In Hebrew, LORD is the personal name for God, which literally means “I am who I am.” It denotes God’s timelessness and self-sufficiency. He is eternally existing and all-powerful. The great I AM is above all (Ex. 3:14).
Yet, David says the Lord is a shepherd. Shepherding was a dirty profession that required round-the-clock attention—day or night, hot or cold, dry or wet, the shepherd must tend his flock.
Why? Because sheep, left to their own devices, would starve or wander into the wild where dangerous enemies lie in wait.
In describing the Lord as his shepherd, David describes himself (and us) as the sheep. Without a shepherd, we too go astray and wander into danger.
Thankfully, the great God of the universe has lowered himself to care for his people, a fact that became manifest in the Lord Jesus Christ, who took the divine I AM name for himself (John 8:58) and later added the metaphor “good shepherd” (John 10:11,14).
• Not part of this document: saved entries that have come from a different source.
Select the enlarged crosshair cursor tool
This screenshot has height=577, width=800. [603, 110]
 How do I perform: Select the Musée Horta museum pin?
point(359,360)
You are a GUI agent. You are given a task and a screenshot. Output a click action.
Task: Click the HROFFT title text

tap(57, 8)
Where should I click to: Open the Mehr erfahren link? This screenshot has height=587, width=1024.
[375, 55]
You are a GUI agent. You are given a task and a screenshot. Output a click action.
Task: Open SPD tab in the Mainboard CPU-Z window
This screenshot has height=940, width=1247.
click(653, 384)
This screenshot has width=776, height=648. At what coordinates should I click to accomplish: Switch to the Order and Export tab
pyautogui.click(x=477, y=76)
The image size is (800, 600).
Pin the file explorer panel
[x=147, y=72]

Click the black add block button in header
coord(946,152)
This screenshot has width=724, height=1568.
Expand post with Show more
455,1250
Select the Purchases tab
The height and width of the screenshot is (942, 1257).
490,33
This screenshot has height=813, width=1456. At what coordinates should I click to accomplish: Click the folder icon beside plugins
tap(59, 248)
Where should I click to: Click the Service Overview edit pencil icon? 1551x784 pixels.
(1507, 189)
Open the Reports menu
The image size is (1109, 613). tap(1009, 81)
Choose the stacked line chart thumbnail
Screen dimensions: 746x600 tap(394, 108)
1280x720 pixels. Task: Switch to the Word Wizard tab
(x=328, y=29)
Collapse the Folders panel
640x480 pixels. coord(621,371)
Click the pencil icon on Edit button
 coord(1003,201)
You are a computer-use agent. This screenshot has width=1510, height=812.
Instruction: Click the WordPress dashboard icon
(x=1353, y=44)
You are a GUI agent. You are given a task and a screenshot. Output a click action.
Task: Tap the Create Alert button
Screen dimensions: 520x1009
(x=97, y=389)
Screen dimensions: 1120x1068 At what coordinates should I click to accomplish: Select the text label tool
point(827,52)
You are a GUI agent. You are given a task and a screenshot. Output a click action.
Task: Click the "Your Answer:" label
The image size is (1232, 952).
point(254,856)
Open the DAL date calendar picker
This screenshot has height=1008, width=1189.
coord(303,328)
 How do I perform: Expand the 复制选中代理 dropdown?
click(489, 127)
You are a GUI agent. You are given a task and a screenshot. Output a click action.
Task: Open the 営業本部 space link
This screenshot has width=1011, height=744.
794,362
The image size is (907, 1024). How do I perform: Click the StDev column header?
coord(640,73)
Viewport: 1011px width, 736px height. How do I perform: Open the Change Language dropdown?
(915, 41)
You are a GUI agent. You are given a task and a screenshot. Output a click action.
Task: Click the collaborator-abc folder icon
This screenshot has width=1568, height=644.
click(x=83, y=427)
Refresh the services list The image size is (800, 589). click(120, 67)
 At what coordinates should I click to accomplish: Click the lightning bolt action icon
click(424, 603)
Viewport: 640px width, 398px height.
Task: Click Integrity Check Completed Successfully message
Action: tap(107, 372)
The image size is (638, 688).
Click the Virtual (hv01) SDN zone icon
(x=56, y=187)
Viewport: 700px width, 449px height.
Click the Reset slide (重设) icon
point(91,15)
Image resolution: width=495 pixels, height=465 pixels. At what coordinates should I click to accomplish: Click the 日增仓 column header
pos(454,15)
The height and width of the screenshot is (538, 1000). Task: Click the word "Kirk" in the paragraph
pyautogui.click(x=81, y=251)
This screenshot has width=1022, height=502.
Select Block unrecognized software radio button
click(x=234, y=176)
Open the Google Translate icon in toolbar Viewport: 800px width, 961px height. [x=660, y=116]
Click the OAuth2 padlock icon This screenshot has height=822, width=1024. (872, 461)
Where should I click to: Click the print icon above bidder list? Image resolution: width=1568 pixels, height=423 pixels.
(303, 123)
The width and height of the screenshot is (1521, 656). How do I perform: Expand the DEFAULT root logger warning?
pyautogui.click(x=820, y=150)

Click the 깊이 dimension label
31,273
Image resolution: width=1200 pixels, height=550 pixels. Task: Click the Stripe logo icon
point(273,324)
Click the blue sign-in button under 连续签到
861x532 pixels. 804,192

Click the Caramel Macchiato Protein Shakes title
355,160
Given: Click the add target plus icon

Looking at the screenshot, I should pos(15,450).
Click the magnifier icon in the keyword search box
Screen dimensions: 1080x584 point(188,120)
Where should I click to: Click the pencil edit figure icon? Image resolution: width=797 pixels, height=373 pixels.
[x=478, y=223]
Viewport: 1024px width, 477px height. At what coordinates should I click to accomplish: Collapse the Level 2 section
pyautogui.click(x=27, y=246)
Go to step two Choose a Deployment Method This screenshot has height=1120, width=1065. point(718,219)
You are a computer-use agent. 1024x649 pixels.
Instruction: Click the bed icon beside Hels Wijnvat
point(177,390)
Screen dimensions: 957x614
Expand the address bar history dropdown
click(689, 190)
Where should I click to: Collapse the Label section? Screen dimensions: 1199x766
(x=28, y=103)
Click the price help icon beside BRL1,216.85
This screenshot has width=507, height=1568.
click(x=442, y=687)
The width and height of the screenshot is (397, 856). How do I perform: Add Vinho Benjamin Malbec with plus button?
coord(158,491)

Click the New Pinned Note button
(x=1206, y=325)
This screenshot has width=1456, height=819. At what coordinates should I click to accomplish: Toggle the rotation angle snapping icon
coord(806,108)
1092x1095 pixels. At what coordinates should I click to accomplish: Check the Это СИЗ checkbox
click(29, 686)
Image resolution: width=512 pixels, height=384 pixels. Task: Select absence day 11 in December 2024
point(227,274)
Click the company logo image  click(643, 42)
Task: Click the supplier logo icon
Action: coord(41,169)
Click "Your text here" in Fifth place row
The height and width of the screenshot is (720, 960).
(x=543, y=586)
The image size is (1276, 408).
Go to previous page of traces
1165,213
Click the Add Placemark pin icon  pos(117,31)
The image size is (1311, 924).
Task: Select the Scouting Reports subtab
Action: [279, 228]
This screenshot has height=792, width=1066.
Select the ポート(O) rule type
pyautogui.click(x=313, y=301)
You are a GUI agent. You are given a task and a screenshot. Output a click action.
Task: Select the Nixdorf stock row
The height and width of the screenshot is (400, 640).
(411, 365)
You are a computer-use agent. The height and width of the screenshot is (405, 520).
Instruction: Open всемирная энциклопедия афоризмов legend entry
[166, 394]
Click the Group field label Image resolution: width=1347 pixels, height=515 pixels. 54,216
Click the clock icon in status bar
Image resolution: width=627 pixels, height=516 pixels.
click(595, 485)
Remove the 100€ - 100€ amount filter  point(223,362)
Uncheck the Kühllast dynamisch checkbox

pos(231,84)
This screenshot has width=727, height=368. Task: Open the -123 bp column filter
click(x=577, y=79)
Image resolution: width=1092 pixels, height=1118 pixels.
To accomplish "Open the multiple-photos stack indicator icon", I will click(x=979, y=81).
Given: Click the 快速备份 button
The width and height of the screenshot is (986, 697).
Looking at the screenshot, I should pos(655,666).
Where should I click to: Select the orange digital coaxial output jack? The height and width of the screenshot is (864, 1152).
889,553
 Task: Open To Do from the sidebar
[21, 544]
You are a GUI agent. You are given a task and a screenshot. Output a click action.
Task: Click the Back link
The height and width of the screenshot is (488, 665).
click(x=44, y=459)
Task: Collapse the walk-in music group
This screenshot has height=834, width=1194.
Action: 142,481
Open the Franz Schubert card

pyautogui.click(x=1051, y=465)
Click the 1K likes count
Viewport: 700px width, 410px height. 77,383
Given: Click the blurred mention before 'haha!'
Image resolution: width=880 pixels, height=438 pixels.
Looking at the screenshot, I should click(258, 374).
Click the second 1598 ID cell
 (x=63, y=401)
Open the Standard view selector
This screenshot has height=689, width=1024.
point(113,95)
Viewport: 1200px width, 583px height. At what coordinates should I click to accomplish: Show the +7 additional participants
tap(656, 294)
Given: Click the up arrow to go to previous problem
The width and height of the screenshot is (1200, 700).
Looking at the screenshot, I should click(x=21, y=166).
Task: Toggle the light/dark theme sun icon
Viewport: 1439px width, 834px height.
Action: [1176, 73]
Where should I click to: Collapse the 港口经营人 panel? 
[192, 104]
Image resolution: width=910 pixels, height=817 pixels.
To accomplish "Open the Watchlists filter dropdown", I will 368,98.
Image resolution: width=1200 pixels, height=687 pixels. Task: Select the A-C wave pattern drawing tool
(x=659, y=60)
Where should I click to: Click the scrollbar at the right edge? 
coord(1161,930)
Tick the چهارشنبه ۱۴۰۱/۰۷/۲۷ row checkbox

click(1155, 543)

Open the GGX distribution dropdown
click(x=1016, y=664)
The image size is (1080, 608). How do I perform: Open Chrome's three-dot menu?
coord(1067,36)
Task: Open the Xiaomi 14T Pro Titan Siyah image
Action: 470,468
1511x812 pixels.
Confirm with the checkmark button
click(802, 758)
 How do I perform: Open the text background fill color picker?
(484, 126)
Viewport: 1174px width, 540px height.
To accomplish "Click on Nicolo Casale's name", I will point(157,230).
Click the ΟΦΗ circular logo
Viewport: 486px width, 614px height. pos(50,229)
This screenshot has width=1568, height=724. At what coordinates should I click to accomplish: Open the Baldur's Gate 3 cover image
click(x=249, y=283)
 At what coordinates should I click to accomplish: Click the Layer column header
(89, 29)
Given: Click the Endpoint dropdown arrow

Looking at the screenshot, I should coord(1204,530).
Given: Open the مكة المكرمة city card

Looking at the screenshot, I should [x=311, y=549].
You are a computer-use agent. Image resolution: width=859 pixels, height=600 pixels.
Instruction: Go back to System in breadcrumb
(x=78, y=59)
Jesus Christ is the Christian’s all-powerful, eternally-existing shepherd. He is the Good Shepherd, able to meet every need. In fact, when he died on the cross and rose to life again, Jesus defeated our greatest enemies: Sin, Satan and death.
Therefore, all who trust in the Lord shall not want (v.1b). They are well supplied and protected, lacking nothing, as the rest of the Psalm describes.
The Lord gives us rest (v.2)
The Lord guides his sheep to lie down in green pastures and beside still waters. Sheep are fearful animals who do not find it easy to rest, unless they are calm and content.
When you are fearful, frenzied, and tired due to the pressures of life, remember that Jesus said “Come to me, all who labor and are heavy laden, and I will give you rest.” (Matt. 11:28).
The Lord restores us (v.3a)
Sometimes sheep become trapped and cannot regain their footing or freedom—putting their lives at risk. That’s when the shepherd comes along and restores their life by putting them on their feet again or setting them free.
We are sometimes like this—lying spiritually helpless on our back or stuck in the mud after veering off course. Like a good shepherd, Jesus is there to restore us to the fold and to new life.
The Lord gives us guidance (v.3b)
Sheep need a good shepherd who will lead them on the right path if they are to go from one pasture to the next without going astray.
Christ guides us through his Word and Spirit, for his name’s sake. Do you delight in his Word (Psalm 1:1)? Are you on his path of righteousness? Do you find security and guidance in the Bible?
The Lord protects us (v.4)
The Christian life is not always a mountain top experience. We still suffer trials and tribulations and the shadow of death is always near. Sometimes life is more like a valley than a mountain top.
But these experiences should draw us closer to the Lord and as we draw nearer to him we become aware of his presence. The awareness that he is with us alleviates all fear, for his presence is a comfort.
Do you spend time in the presence of the Lord each day, feeling his presence and drawing near to him for comfort?
The Lord provides for us (v.5)
Before sheep would be allowed to graze, a good shepherd would clear the land of enemies: physical hazards, poisonous plants and predators. Shepherds were also known to use oil and spices to heal the wounds of their sheep.
When we let Christ lead us, we are assured of his provision and care for us. He is leading us to place where our cup will overflow with joy.
The Lord assures us of a heavenly home (v.6)
Sheep have no permanent home, just like us sojourners today, for this is not our home—our true citizenship is in heaven (Phil. 3:20).
It is there that our Good Shepherd has prepared a place for us in the house of the Lord forever (John 14:2-3).